German firms were hardest hit by cyber attacks and ransomware is now commonplace, with one in six firms targeted

The overall proportion of businesses targeted by cyber criminals in the past year has increased to 43 percent up from 38 percent, in part due to the double whammy impact of the Covid pandemic, according to the Hiscox Cyber Readiness Report 2021.

Over a quarter of those targeted (28%) experienced five attacks or more. Those attacks are pushing many firms to the brink, with one in six businesses attacked (17%) saying the financial impact materially threatened the company’s future.

The European study found that German firms were hardest hit with German businesses accounting for more than a third of total losses across the entire study group at $48m. They also topped the table for the median cost of all attacks ($23,700) and the largest single attack ($5.1m).

The study also revealed a gulf in perception on Covid-19 dangers. Less than half (47%) of firms said they had become more vulnerable to cyber attack since the onset of the pandemic, though two-thirds of large and enterprise firms (67% and 68% respectively) said they had reinforced their cyber defences to deal with home-working. 

Ransomware drives severity of loss

Ransomware is now commonplace: Around one in every six firms attacked (16%) was targeted with ransomware and more than half (58%) paid up.

In the US, the proportion paying a ransom was 71%. The costs of recovery from a ransomware attack were typically almost as high as any ransom paid (making up an average 45% of overall cost). Phishing emails were the main way in for the extortionists, with small companies particularly likely to succumb.

Commenting on the report’s findings, Steve Arlin, VP Sales, UK, Americas & APAC, ProLion, said: “The most effective route to combat ransomware lies in what companies are not doing, that is failing to take the threat of ransomware seriously enough in the first place.

”Organisations seem content to carry on with the mandated once-a-year cybersecurity training courses which focus primarily on phishing emails and click-bait. Whilst these are still worthwhile, additional measures are needed due to the impact of Covid-19 which has led to many more people working from home.”

”One undeniable reason why you should care more than ever about Ransomware is the removal of barriers to entry,” he continued. “With the introduction of Ransomware-as-a-Service (RaaS), many more criminals can now operate, and now it’s not only large organisations that fall victim, but also SMEs, local government and councils, and even sports teams, resulting in massive business disruption, reduced revenue, and disenfranchised customers.”

● Task A:
In the report on cyber attacks, what percentage of firms targeted with ransomware paid the ransom?
● Task B:
Resume the report on cyber attacks, starting after its final sentence.
The lines below come from a separate source.

(Saved data entries)
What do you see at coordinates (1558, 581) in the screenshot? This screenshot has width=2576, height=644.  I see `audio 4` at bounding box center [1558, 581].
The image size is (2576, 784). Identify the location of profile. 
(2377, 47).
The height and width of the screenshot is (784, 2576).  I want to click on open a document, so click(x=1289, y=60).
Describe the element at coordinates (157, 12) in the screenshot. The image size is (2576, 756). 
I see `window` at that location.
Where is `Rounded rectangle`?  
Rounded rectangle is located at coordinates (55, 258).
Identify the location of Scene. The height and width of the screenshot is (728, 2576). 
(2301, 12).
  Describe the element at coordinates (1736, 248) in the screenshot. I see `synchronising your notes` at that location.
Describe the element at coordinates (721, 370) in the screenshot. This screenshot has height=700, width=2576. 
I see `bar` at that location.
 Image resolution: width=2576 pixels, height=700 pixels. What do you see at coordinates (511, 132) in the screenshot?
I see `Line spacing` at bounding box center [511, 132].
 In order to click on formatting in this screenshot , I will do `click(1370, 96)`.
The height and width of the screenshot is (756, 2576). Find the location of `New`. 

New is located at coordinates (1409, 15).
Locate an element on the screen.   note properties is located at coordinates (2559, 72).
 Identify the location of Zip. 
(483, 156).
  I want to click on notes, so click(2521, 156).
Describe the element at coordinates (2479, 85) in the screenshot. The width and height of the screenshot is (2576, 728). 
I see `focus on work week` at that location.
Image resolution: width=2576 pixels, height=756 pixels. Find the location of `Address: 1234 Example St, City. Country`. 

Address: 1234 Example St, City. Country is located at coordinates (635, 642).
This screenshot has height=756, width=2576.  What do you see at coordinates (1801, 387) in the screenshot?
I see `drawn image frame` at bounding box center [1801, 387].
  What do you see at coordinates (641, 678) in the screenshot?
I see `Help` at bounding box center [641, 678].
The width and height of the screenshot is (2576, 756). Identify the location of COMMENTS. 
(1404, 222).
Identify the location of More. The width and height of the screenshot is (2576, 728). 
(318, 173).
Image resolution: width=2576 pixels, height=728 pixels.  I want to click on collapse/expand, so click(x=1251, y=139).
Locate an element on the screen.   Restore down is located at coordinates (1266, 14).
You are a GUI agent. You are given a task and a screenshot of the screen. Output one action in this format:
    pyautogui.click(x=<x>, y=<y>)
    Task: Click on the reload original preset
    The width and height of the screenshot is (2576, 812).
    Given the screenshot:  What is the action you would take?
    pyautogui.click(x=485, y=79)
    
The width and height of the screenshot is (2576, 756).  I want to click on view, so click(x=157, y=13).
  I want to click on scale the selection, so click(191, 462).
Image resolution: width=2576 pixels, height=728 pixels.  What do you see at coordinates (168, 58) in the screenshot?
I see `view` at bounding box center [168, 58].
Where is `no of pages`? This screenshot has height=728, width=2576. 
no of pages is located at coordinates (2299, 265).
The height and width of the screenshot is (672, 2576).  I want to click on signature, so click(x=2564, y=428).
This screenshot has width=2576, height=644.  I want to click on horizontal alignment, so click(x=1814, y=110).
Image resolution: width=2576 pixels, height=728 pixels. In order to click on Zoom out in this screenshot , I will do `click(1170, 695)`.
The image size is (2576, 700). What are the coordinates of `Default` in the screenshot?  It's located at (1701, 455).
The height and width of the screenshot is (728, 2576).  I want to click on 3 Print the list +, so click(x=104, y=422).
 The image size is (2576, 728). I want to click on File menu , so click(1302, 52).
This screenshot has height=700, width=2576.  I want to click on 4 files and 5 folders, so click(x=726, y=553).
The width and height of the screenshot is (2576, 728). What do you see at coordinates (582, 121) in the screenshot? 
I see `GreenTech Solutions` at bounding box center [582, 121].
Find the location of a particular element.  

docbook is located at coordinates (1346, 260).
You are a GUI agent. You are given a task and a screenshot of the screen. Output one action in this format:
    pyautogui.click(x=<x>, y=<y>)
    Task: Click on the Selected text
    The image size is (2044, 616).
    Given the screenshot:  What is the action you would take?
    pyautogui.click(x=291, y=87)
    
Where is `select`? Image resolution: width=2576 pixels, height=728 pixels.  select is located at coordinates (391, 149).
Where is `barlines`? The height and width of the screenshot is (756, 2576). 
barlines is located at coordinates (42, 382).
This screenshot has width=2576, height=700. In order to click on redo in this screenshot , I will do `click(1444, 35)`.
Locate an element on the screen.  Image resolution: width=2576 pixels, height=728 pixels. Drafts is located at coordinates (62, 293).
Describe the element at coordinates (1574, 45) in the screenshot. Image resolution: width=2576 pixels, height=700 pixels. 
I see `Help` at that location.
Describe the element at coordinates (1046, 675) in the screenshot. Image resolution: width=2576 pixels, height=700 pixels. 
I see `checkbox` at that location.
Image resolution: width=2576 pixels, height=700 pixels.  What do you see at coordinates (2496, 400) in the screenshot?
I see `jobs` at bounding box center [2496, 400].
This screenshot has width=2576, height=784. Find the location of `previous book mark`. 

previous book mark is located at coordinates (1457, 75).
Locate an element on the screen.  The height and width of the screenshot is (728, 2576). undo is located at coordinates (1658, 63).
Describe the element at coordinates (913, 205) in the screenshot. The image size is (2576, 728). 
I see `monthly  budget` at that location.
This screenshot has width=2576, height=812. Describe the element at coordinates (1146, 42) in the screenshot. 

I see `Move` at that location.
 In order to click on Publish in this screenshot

● Task response A:
58%

● Task response B:
“The call to action is simple – be proactive. We have seen with the Covid-19 response that most people would not wait till they are infected with a virus before doing something about it. Likewise, with ransomware, do not wait till it is too late! In the famous underlining principle of medicine – prevention is better than cure,” concluded Arlin.

Firms lack true cyber resilience

The report includes a cyber readiness model that gauges firms’ strengths in six key cyber security areas across people, process and technology. It is designed to be interactive, allowing businesses to check and compare their cyber maturity with their peers, draw on best practice in each area, and develop cyber resilience.

Scoring survey respondents against the readiness model highlighted the number of firms lacking true cyber resilience. One in five (20%) qualified as an ‘expert’, more than a quarter (27%) were classed as novices.

Encouragingly, the report shows firms are responding to the cyber challenge: mean spending per business on cyber security has more than doubled in the last two years.

Gareth Wharton, Hiscox Cyber CEO, commented: “One of the big takeaways of this report is the worrying range of financial impacts that cyber attacks can have. The risk of inaction is that the next attack could be enough to sink the business. Cyber is a complex problem but that does not mean it is unmanageable. With good risk management and appropriate cyber insurance, firms can contain the impact of an attack and limit the damage.”